La dette comme thème de réflexion vient s'ajouter à toute une série de mécanismes et d'effets qui depuis le dernier référendum ont constitué la guerre d'usure à laquelle le Québec est soumis. La loi dite de la clarté a assis une perception collective selon laquelle nous sommes dans une situation bloquée et que toute tentative de déblocage risquait de conduire le conflit latent à un paroxysme.
Pour échapper à cette situation bloquée, beaucoup de Québécois ont voulu croire à l'ADQ. Un troisième pôle viendrait court-circuiter les deux forces politiques existantes, juxtaposées dans un état de non-dialogue irrémédiable. Tant qu'il y aurait deux forces politiques au Québec, le débat ne serait pas de l'ordre de la communication mais de celui de la juxtaposition.

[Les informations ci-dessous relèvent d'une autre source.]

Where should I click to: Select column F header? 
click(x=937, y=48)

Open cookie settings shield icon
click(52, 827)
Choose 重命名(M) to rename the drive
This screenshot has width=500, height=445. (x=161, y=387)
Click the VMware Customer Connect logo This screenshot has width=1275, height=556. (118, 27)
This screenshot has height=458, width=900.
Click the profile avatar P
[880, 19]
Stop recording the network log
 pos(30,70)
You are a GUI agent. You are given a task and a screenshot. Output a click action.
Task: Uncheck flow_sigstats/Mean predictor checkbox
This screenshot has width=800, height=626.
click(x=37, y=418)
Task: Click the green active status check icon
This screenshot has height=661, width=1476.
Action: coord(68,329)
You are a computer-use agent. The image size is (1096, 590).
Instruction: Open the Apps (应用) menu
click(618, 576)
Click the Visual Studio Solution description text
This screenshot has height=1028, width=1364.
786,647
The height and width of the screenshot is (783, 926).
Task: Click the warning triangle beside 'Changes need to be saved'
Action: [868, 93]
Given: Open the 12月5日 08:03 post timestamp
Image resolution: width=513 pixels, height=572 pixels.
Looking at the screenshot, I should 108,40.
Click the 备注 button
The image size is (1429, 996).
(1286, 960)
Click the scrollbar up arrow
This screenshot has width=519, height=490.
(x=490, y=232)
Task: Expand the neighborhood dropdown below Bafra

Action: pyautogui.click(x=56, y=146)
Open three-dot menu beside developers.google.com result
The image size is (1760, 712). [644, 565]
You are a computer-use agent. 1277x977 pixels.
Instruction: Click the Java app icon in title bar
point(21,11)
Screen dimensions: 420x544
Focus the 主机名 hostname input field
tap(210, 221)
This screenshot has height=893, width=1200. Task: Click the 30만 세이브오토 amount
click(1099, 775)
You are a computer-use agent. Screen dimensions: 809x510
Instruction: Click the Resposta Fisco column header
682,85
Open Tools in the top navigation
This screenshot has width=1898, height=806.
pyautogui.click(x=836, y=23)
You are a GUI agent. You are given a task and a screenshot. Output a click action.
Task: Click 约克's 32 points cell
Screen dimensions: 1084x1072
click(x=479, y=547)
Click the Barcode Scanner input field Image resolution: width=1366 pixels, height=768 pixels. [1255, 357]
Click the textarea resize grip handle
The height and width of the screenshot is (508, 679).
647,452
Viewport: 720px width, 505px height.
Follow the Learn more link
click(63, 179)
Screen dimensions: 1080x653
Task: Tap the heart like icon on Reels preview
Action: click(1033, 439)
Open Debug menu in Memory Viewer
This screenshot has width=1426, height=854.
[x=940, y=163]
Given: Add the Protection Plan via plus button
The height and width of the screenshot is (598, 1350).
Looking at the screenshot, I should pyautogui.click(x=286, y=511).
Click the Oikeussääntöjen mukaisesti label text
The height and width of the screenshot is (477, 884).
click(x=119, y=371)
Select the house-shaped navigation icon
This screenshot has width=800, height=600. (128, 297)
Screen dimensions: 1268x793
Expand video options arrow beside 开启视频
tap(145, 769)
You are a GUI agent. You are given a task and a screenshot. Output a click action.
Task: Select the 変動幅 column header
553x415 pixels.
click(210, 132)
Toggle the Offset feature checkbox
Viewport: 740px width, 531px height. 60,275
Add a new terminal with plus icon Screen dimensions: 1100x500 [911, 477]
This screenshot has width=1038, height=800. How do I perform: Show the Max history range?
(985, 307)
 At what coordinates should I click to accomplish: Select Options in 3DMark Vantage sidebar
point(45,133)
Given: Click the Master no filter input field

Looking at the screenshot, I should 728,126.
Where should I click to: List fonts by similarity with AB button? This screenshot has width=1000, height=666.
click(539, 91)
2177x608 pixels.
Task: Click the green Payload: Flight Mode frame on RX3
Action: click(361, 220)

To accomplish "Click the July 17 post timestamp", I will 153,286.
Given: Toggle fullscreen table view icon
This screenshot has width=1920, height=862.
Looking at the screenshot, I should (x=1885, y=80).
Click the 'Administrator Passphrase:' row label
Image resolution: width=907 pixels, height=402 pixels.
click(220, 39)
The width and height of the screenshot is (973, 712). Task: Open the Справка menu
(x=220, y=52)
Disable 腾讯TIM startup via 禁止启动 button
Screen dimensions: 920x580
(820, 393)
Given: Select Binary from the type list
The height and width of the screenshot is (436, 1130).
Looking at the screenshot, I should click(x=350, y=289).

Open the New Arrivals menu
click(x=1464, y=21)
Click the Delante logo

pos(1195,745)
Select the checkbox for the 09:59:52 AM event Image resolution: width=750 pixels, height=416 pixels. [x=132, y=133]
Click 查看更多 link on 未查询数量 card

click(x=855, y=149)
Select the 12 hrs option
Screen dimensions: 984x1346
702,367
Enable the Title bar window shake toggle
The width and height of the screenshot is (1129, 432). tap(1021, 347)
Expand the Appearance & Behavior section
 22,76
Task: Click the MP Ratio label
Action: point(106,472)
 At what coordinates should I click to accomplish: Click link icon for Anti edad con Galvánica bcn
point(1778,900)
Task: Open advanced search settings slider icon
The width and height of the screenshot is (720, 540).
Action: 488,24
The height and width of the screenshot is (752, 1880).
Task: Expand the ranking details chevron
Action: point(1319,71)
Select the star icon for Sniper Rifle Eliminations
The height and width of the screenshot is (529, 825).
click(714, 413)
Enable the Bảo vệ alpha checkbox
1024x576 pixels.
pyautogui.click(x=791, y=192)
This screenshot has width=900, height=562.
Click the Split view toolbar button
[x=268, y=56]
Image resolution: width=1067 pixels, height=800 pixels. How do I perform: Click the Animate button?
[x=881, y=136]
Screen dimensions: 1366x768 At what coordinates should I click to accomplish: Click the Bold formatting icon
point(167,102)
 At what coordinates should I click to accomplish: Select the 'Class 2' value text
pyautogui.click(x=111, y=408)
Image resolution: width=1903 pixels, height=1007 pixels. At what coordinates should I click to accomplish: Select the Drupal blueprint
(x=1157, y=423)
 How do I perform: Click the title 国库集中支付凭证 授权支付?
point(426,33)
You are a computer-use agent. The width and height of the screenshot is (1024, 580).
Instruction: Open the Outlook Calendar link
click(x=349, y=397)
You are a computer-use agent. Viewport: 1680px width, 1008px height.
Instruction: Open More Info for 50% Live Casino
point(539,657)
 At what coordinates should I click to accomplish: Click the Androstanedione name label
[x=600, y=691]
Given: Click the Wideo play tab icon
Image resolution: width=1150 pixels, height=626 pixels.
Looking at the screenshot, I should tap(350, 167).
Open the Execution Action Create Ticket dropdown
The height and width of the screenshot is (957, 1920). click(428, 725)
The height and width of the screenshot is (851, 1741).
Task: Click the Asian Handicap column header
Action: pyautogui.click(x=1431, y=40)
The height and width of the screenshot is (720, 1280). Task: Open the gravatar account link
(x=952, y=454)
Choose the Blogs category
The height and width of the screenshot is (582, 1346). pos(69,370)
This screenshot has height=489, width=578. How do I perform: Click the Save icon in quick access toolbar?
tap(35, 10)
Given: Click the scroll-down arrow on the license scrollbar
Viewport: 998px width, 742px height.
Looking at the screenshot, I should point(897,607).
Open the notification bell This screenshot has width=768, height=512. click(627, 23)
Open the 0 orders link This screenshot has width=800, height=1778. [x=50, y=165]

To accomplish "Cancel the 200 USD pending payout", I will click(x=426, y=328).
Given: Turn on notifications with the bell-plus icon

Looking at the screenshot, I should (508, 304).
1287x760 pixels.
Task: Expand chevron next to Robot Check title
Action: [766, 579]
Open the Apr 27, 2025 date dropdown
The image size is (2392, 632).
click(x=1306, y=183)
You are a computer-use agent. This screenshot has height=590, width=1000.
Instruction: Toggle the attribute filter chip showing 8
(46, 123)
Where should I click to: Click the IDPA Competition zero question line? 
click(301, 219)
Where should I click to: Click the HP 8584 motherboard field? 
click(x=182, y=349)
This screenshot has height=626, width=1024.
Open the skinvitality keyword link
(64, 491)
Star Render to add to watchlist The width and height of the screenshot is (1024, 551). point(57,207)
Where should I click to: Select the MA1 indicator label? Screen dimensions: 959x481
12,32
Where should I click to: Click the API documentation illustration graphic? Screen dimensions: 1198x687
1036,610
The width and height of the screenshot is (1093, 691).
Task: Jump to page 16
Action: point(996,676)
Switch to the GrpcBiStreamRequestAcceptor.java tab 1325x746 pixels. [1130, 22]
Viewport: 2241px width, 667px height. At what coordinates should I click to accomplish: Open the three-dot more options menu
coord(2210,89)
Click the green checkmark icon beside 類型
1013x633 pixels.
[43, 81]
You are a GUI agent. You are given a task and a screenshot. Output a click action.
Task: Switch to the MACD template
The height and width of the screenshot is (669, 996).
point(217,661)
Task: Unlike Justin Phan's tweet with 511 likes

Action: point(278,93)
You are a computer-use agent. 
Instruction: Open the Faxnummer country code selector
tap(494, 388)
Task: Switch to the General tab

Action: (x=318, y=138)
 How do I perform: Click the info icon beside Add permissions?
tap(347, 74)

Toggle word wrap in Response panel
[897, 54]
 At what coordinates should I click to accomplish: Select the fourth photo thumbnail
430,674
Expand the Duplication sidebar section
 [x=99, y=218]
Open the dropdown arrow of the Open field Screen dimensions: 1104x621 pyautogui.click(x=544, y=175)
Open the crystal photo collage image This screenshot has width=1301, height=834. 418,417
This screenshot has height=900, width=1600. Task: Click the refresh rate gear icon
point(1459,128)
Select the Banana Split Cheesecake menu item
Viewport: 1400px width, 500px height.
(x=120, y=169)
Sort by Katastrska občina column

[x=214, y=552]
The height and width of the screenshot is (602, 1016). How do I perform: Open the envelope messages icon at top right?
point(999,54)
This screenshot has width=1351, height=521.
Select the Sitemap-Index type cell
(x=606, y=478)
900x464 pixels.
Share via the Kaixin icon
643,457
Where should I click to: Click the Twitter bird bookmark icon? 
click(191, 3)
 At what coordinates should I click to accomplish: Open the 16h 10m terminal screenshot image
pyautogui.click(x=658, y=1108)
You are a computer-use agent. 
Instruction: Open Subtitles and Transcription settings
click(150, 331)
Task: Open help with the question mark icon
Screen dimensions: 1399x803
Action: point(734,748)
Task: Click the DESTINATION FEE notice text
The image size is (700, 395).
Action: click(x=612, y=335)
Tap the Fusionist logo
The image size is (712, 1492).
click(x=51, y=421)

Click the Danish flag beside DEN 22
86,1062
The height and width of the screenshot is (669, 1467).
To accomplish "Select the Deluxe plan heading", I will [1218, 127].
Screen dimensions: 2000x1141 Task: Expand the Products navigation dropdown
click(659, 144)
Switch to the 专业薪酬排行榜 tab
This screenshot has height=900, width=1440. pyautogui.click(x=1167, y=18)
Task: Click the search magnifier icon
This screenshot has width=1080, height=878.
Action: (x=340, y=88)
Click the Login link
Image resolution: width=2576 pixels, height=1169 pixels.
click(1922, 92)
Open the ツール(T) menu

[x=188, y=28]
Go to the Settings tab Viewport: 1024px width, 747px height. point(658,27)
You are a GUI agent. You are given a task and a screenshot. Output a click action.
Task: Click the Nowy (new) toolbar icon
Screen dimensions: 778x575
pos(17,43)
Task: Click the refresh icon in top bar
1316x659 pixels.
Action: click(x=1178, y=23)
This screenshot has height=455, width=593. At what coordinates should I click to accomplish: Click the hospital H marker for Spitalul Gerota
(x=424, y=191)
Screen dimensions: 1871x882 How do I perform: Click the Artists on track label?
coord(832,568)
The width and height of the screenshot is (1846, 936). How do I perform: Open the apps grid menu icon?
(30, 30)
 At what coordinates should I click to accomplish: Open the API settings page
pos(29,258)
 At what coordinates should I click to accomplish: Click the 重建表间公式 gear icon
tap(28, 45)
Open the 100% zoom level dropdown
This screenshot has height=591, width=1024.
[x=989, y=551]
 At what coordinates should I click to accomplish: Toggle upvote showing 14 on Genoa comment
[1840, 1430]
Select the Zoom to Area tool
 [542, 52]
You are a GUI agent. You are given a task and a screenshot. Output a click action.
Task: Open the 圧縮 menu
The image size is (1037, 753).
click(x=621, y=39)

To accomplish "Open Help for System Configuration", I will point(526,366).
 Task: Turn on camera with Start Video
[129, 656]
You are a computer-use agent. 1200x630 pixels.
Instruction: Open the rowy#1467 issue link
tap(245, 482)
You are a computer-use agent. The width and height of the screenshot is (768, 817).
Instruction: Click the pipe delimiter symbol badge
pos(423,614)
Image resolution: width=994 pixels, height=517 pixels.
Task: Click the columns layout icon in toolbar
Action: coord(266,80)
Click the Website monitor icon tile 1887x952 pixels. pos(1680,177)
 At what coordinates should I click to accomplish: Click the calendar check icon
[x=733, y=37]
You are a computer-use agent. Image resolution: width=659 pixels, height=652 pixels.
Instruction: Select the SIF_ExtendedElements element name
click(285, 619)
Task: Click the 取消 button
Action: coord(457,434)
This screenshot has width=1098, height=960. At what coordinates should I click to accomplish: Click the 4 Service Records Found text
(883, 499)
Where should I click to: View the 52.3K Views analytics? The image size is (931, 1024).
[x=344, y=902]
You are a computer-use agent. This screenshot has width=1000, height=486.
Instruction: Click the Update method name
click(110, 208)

Ce n'est pas depuis la déclaration de Bouchard que l'on découvre que des Québécois se prétendent "ailleurs". Le troisième pôle, le dépassement, le passage à autre chose, sont des expressions si communes qu'on peut les considérer comme des pivots de notre mode narratif au Québec.
Mais on ne peut pas être "ailleurs", à moins de vivre dans des mirages. Avec le rejet du Lac Meech, le Canada a fait valoir son intention arrêtée d'appliquer des fonctions normalisatrices à l'encontre du Québec. Le refus de l'accord de Chalottettown a réitéré cette entreprise de restituer le système de normalité. Quand on dit que le Canada évolue, c'est dans le sens de cette base qui est devenue un fondement rationnel inatteignable de son système.
Avant de critiquer la politique identitaire, il faut voir à quoi celle-ci tente de répondre. La prééminnence du multiculturalisme dans un pays où l'anglais est la seule véritable langue d'usage déplace nécessairement le seuil de sensibilité et attise l'insécurité au Québec. Vouloir tenir un discours public tissé de maximes rassembleuses, c'est oublier le pays qui se constitue autour des Québécois, le modèle canadien qui dit tenir une sorte de préminence à la fois morale et politique du fait qu'il représente un au-delà des identités particulières.
Avant de conspuer le surgissement du thème identitaire, on doit faire figurer le deuxième côté du balancier.
Bouchard nous convie à dresser la table pour une véritable résolution des problèmes.
On entrerait dans une phase où on désignerait les vrais problèmes, leurs causes et leurs solutions. On renoncerait à la souveraineté et d'emblée se développerait une attitude cosntructive face aux problémes. Est-ce ce mirage qui nous mènera à un rééquilibrage des finances publiques?
La nouvelle phase que prône Bouchard serait possible si le Fédéral était une sorte de pouvoir médical dont le modèle de développement est strictement de nature économique. Ce serait possible si le fédéralisme canadien ne suivait pas une pente, s'il n'était pas cristallisé en système.
Que va-t-on faire de l'unification des commissions des valeurs mobilières? Que va-t-on faire pour résoudre les problèmes tout en s'abstrayant du modèle de développement du Canada lequel suivra sa pente tandis que diminuera le poids démographique du Québec? Impossible d'en faire partie sans y prêter assistance même si on n'est pas d'accord.
Comme préliminaire à une attitude nouvelle dirigée vers la solution des problèmes véritables, on aura vu mieux. Il est temps d'opter pour la lucidité. Pour cela, ne nous satisfaisons pas de cette rhapsodie d'idées plus ou moins fondées et de perspectives tronquées.